TAREFA PROPOSTA 1 ▸
Responda com base no texto sobre o protesto dos agricultores em Coimbra:
(a) Por volta de que horas os agricultores iniciaram o protesto em Montemor-o-Velho?
(b) Quantos tratores e máquinas agrícolas entraram na cidade?
(c) De que produto agrícola vive Sofia Costa?
TAREFA PROPOSTA 2 ▸
Segundo o texto sobre o protesto dos agricultores em Coimbra, por que motivo Sofia Costa afirma que nem sempre é fácil viver da agricultura? Responda em uma a três frases.
TAREFA PROPOSTA 3 ▸
Reproduza o trecho do texto sobre o protesto dos agricultores em Coimbra entre "Pelas 16h00 já" e "às próximas horas.", inclusive.

TEXTO APRESENTADO ▸

# # # # # # #

Pelas 16h00 já tinham estacionado em quatro vias - duas em cada sentido - da avenida que liga a rotunda da Casa do Sal à baixa da cidade e, com um fogareiro, já se assava bifanas para fazer frente às próximas horas.
"Estamos prontos", garantiu um dos presentes à TSF, "queremos ver os nossos direitos serem os que verdadeiramente são". E se para isso tiverem de ficar "várias horas" em Coimbra, ficarão. Têm comida para "o almoço e para a noite" e não será por aí que terão "problemas".
José Pinto da Costa admite até que possam ficar ali, além desta noite, também "nos dias a seguir". Faz-se acompanhar de "um fogareiro, uma panela de febras e um cobertor", todos companheiros para ver no que é que vai dar a reunião com a DRAP.
Há quem tenha levado para Coimbra "reboques com cobertores", outros fazem-se acompanhar de tendas e também quem vá a casa, voltando na manhã desta sexta-feira, se for caso disso: "É uma questão de nos organizarmos, sendo certo que estamos preparados para nos mantermos firmes até termos algumas reivindicações resolvidas."
Quando saíram de Montemor, sabiam que não tinha "data de regresso" e que esta depende de algo que os faça "voltar a casa". Até lá, a luta mantém-se e espera por um "sinal de que há vontade política para de uma vez por todas resolver alguma situação".
Foram mais de 200 os tratores e máquinas agrícolas começaram a entrar na cidade às 14h00 e, pouco depois das 15h00, já bloqueavam por completo uma parte da artéria. Só uma hora depois é que a circulação automóvel foi permitida numa via em cada sentido da avenida.
Sofia Costa, jovem agricultora, integra o protesto. Conta à TSF que "nem sempre" é fácil viver da agricultura - no caso, do arroz.
"Gostamos do que fazemos e queremos ter condições e vontade para continuar", mas avisa que se um ano não correr bem, é preciso esperar pelo seguinte "e esperar melhoras".
Os custos de produção, lamenta, "não têm acompanhado a valorização do produto final" e Sofia Costa lamenta também a retirada de alguns produtos fitofármacos "devido a alterações da União Europa e que têm vindo a diminuir as opções de controlo de infestantes".
Espera que da reunião com a DRAP saia a perceção de que "os agricultores em Portugal e o setor precisam de atenção e que o Governo o tem esquecido", mas deixa também um apelo: "Valorizem o produto nacional, continuem a consumir nacional."
Os agricultores iniciaram o protesto cerca das 10h30, em Montemor-o-Velho, com uma marcha lenta a partir da Estrada Nacional (EN) 111 em direção à avenida Fernão Magalhães, na Baixa de Coimbra.

# # # # # # #

MATERIAL FORNECIDO ▸
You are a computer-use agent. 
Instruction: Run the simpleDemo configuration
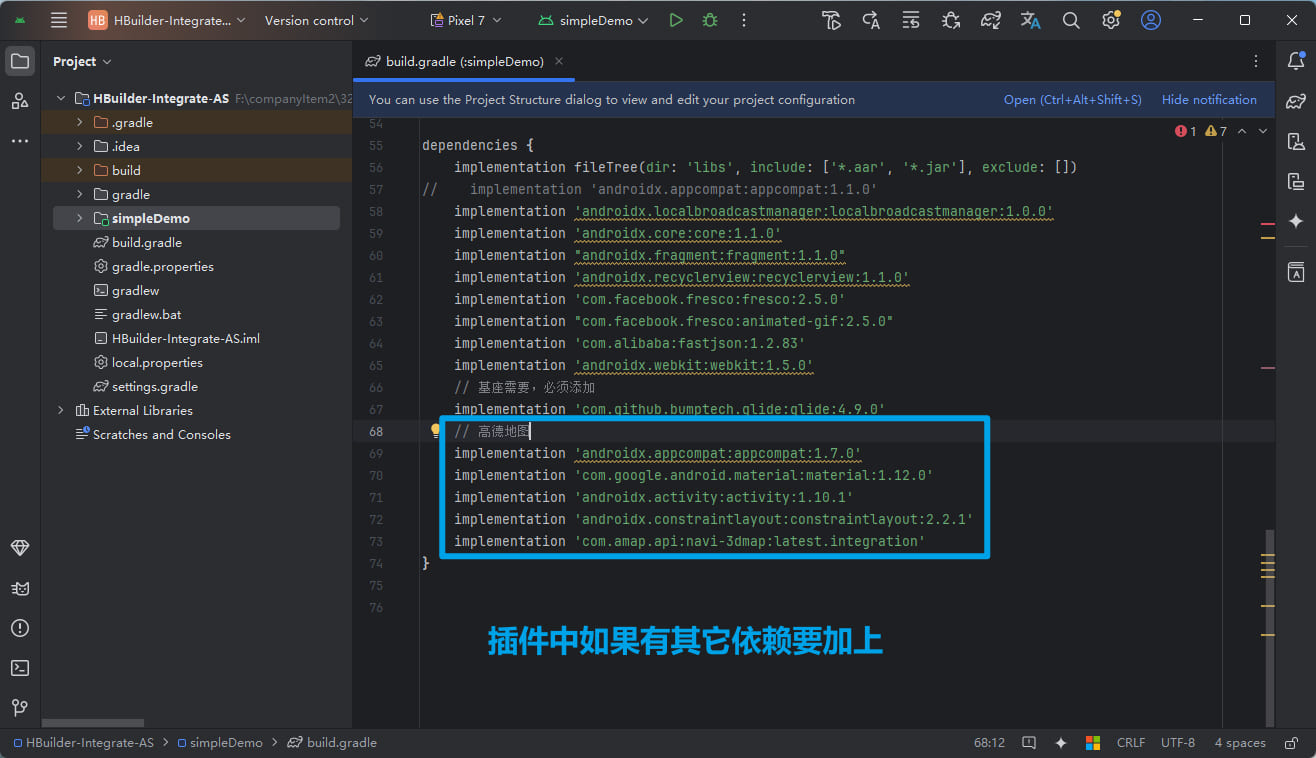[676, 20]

# # # # # # #

RESPOSTA DESENVOLVIDA 1 ▸
(a) Cerca das 10h30.
(b) Mais de 200.
(c) Do arroz.

RESPOSTA DESENVOLVIDA 2 ▸
Se um ano não correr bem, é preciso esperar pelo seguinte na expectativa de melhoras. Além disso, os custos de produção não têm acompanhado a valorização do produto final.

RESPOSTA DESENVOLVIDA 3 ▸
Pelas 16h00 já tinham estacionado em quatro vias - duas em cada sentido - da avenida que liga a rotunda da Casa do Sal à baixa da cidade e, com um fogareiro, já se assava bifanas para fazer frente às próximas horas.